Sun Jul 21 2019 12:16 Beautiful Soup 4.8.0: I'm getting back into the swing of putting up a NYCB post when I complete a project. Yesterday I published a feature release of Beautiful Soup, 4.8.0. This release makes it easy to make fine-grained customizations to the input mechanism (the TreeBuilder class) and the output mechanism (the Formatter class).

This makes it easy to do things like change the rules about which attributes are treated as multi-value attributes. If you don't like how Beautiful Soup parses class into a list of CSS classes, this is the release for you. It's not a huge release, but this project's now fifteen years old so I'm relieved at how stable it's been.

Speaking of CSS, although this is a feature release, it's a little smaller than the 4.7.0 release I put out at the end of 2018. That one took out the lackluster implementation of CSS selectors, based on Simon Willison's "soupselect" project from the early 2010s. I replaced it with a dependency on Isaac Muse's SoupSieve project, which has a nearly complete CSS selector implementation. The old implementation was a common cause of complaints, but—like the HTML5 parsing algorithm—it's not something I have a strong interest in and I'm happy to give the whole job to an external dependency.

There was a period of about a year in 2017-2018 when I wasn't interested in doing Beautiful Soup work, but Tidelift changed that. Tidelift gathers subscription money from companies that rely on free software, and distributes the money to the developers in exchange for a level of support that I find sustainable.

Nobody builds an entire product around Beautiful Soup (or at least nobody will admit do doing this), but thousands of people have used Beautiful Soup to save time at their day jobs. Bundling Beautiful Soup together with bigger projects like Flask and numpy is a solution that works really well for me.

(15) Mon Jul 22 2019 08:39 Secretly Public Domain: "Fun facts" are, sadly, often less than fun. But here's a genuinely fun fact: most books published in the US before 1964 are in the public domain! Back then, you had to send in a form to get a second 28-year copyright term, and most people didn't bother.

This is how Project Gutenberg is able to publish all these science fiction stories from the 50s and 60s. Those stories were published in issues of magazines that didn't send in the renewal form.
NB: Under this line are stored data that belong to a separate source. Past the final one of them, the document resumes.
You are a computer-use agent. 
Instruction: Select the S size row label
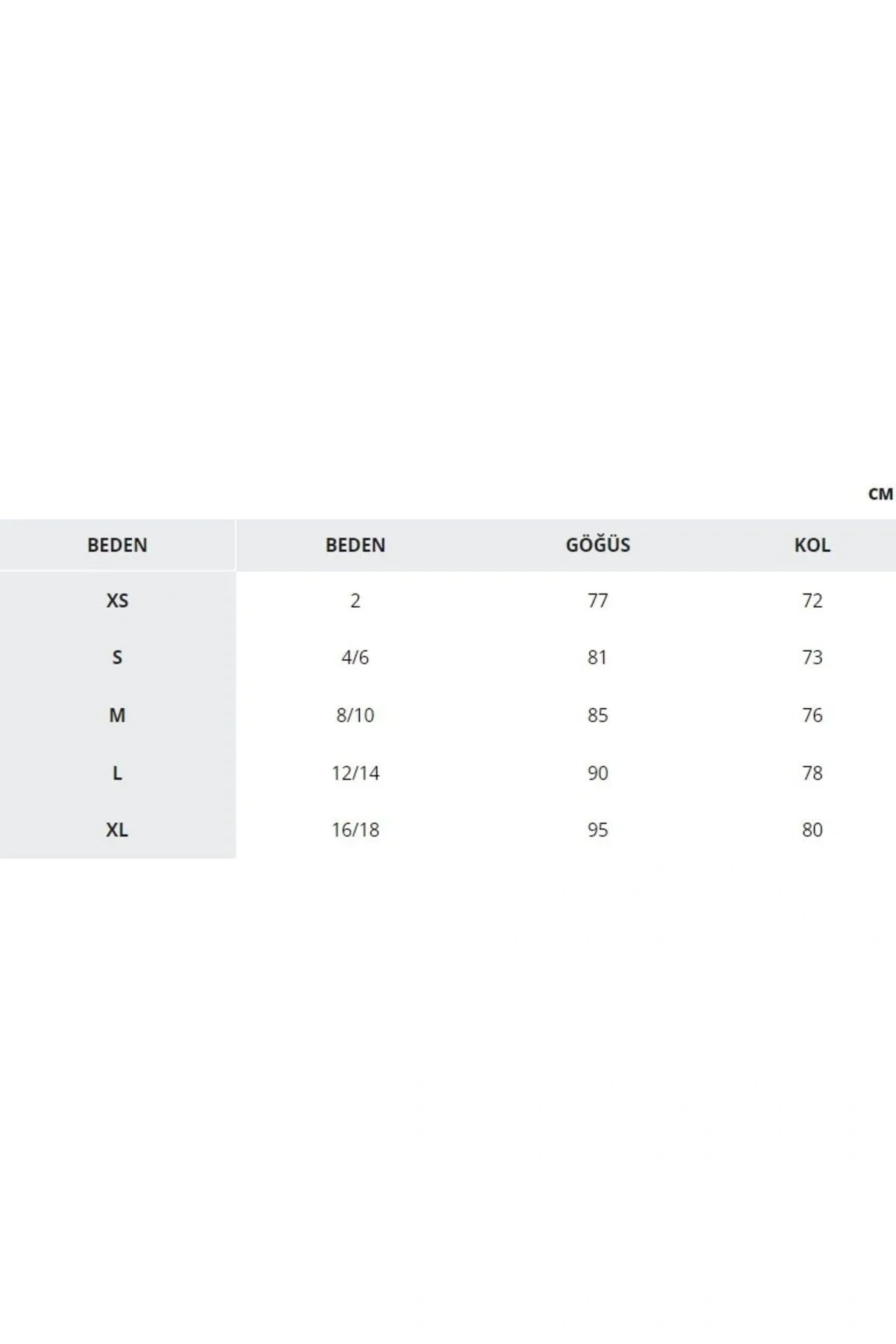(117, 658)
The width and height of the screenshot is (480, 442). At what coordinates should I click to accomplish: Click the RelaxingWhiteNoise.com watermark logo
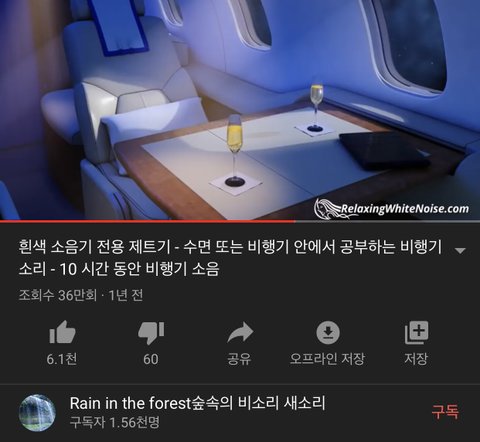392,209
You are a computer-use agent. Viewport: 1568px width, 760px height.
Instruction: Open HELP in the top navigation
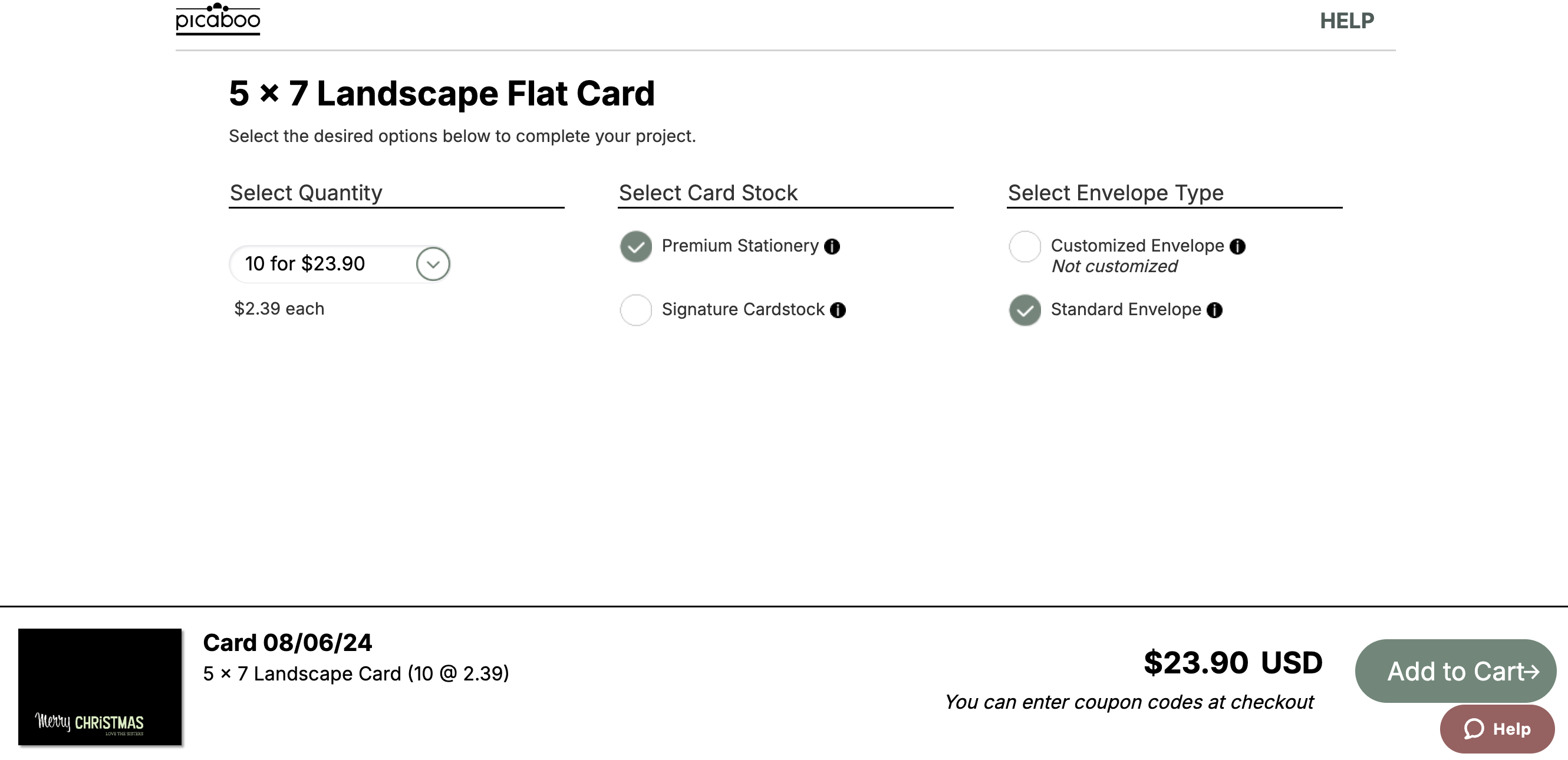coord(1346,21)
But up til now this hasn't been a big factor, because 1) the big publishers generally made sure to send in their renewals, and 2) it's been impossible to check renewal status in bulk.

Up through the 1970s, the Library of Congress published a huge series of books listing all the registrations and the renewals. All these tomes have been scanned -- Internet Archive has the registration books—but only the renewal information was machine-readable. Checking renewal status for a given book was a tedious job, involving flipping back and forth between a bunch of books in a federal depository library or, more recently, a bunch of browser tabs. Checking the status for all books was impossible, because the list of registrations was not machine-readable.

But! A recent NYPL project has paid for the already-digitized registration records to be marked up as XML. (I was not involved, BTW, apart from saying "yes, this would work" four years ago.) Now for anything that's unambiguously a "book", we have a parseable record of its pre-1964 interactions with the Copyright Office: the initial registration and any potential renewal.

The two datasets are in different formats, but a little elbow grease will mesh them up. It turns out that eighty percent of 1924-1963 books never had their copyright renewed. More importantly, with a couple caveats about foreign publication and such, we now know which 80%.

This was announced back in May, but I don't think it got the attention it deserved. This is a really big deal, so I had no choice but to create a bot. Here's Secretly Public Domain, which highlights unrenewed works that have already been scanned for Hathi Trust. This only represents 10% of the 80%, but it's the ten percent most likely to be interesting, and these books have the easiest path towards being available online.

August 9 update: topline number is closer to 73%, next steps for the public domain books, and how to get the data on your own computer.